Simon shook his head, nodding, and turned to Ryner.

“Look,” Ryner said, “I feel mighty bad about this. When I used those pictures to get you to help out, I didn’t realise what it was gonna cost you. I mean about the girl. I didn’t know what a crummy mess it would put you in, not until she told you off at headquarters last night.”

The Saint’s mind was forced to leap back and relive that scene again. Carole had been released, with explanations, when her father was brought in, and had then had to cope alone with the shock of his arrest and the revelations that went with it, while Simon was indulging the authorities in their mania for paperwork. It had not been necessary for him to see her even after she had helped with summoning lawyers and fending off vulturine reporters. In fact, Stacey, who was well aware of her feelings by that time, had tried to avert the unpleasantries.

Sitting in his office that evening, he had said to Simon, while Brad Ryner listened: “She’s very upset, naturally. She’s not being rational. She’s got to blame somebody, and it’s easier for her to blame you than her father. I’d suggest that you don’t see her. At least not for some time, till she’s cooled down.”
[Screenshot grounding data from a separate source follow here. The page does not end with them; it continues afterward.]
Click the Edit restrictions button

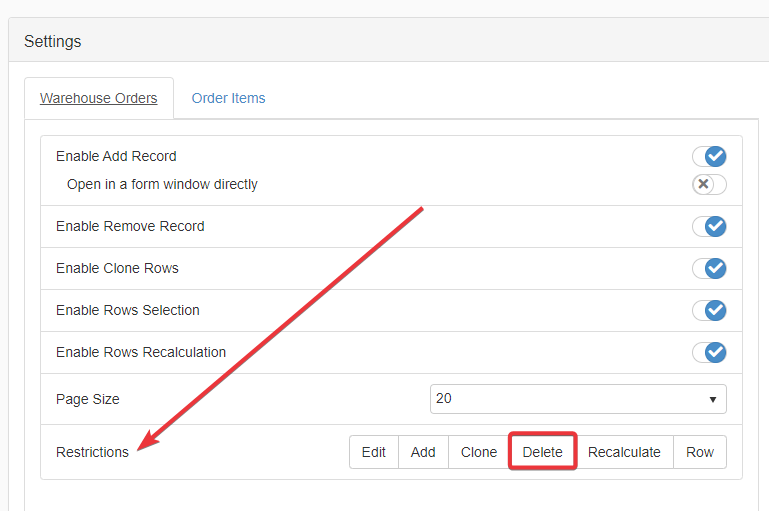tap(374, 452)
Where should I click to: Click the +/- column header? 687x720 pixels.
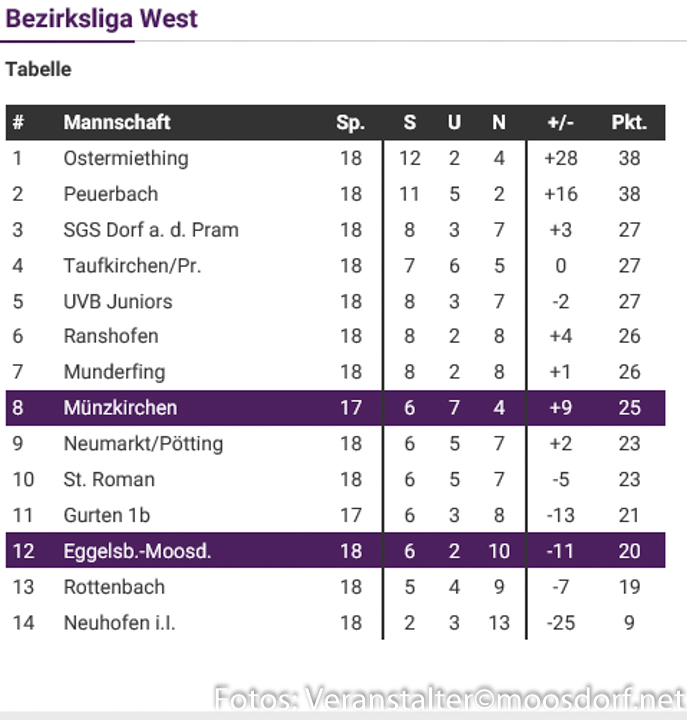tap(561, 123)
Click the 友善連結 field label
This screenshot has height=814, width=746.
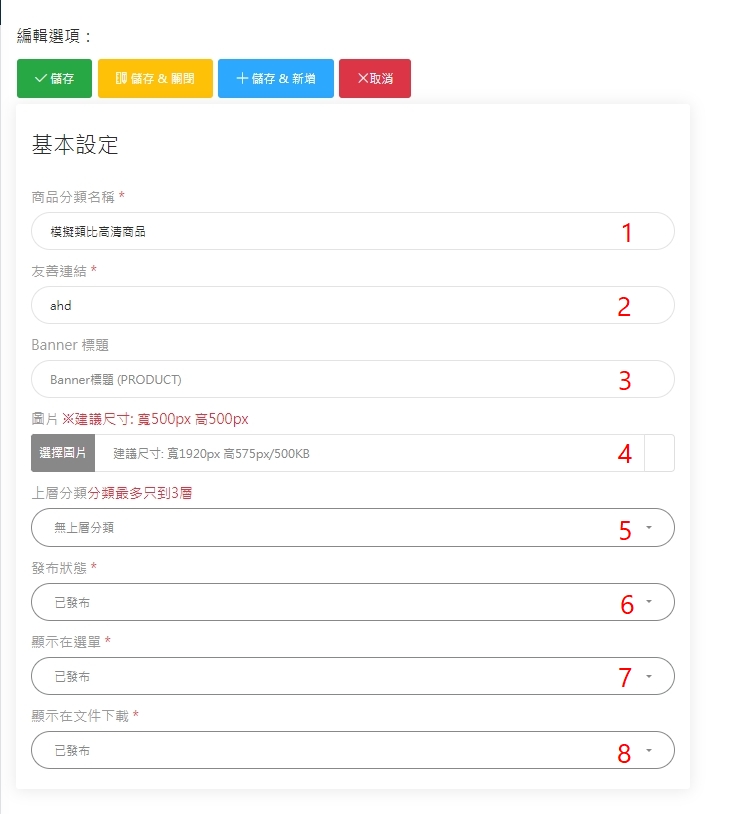(x=59, y=271)
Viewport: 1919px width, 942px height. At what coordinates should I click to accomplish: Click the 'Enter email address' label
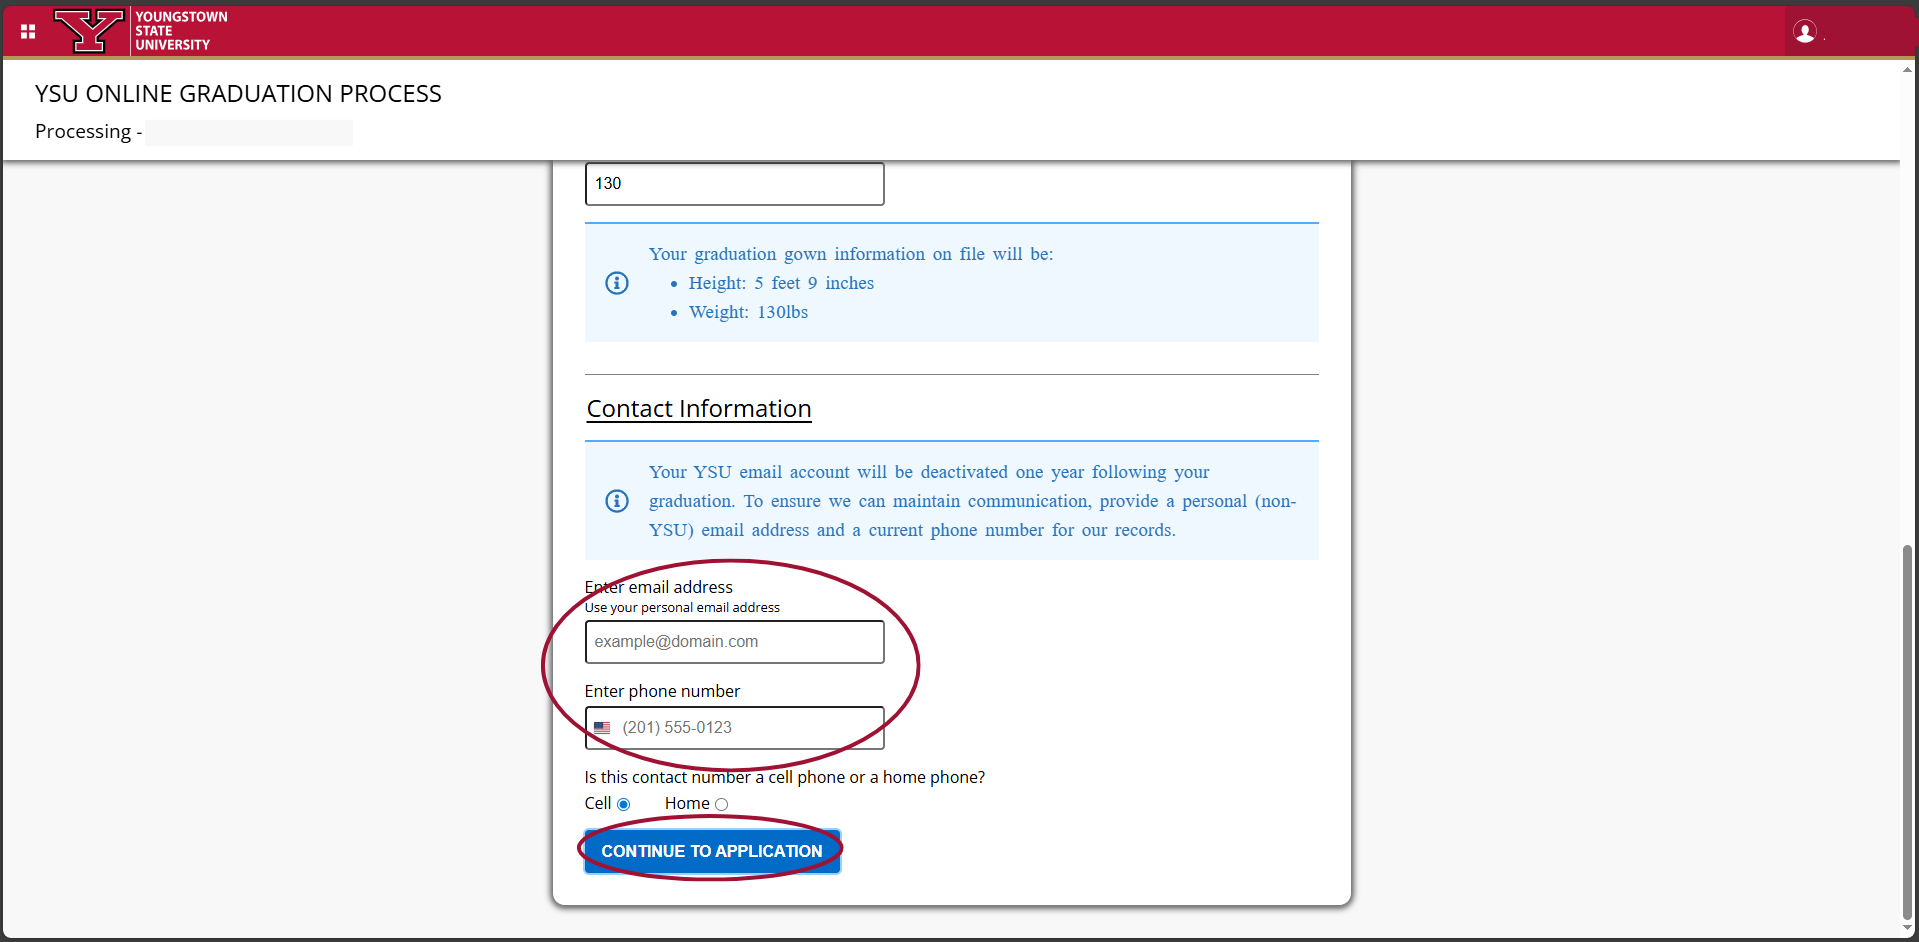tap(658, 587)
“Yeah,” Ryner had joined in. “Just blow. What good can it do to let her chew you out?”

“If she wants to see me, I at least owe her that,” Simon had said. “Let her in.”

It had been worse than he had anticipated. When Carole entered Stacey’s office she had looked so haggard, her eyes so swollen and reddened with crying, that Simon could scarcely recognise her as the lively happy girl he had known so briefly. It was understandable. Before this she had not been able to imagine to herself that there was even a one per cent clay content in her paternal idol’s feet, and now he turned out to be ninety-nine per cent pure mud. And the man she had loved was the one who had shattered her world, doomed her father to prison, and condemned her at the very least to humiliation and a terrible time of readjustment.

“You pig!” she said, and for as long as he lived he would remember the corrosive bitterness of every syllable. “I can’t think of anything low enough to call you.”

“Now wait a minute,” Ryner had put in. “Don’t blame Simon for what your father did. He was only...”

Simon silenced the detective with a glance, but did not try to reply to Carole himself.

“You could have told me,” she said. “You knew I... I loved you. And all the time you were using me to get at my father!”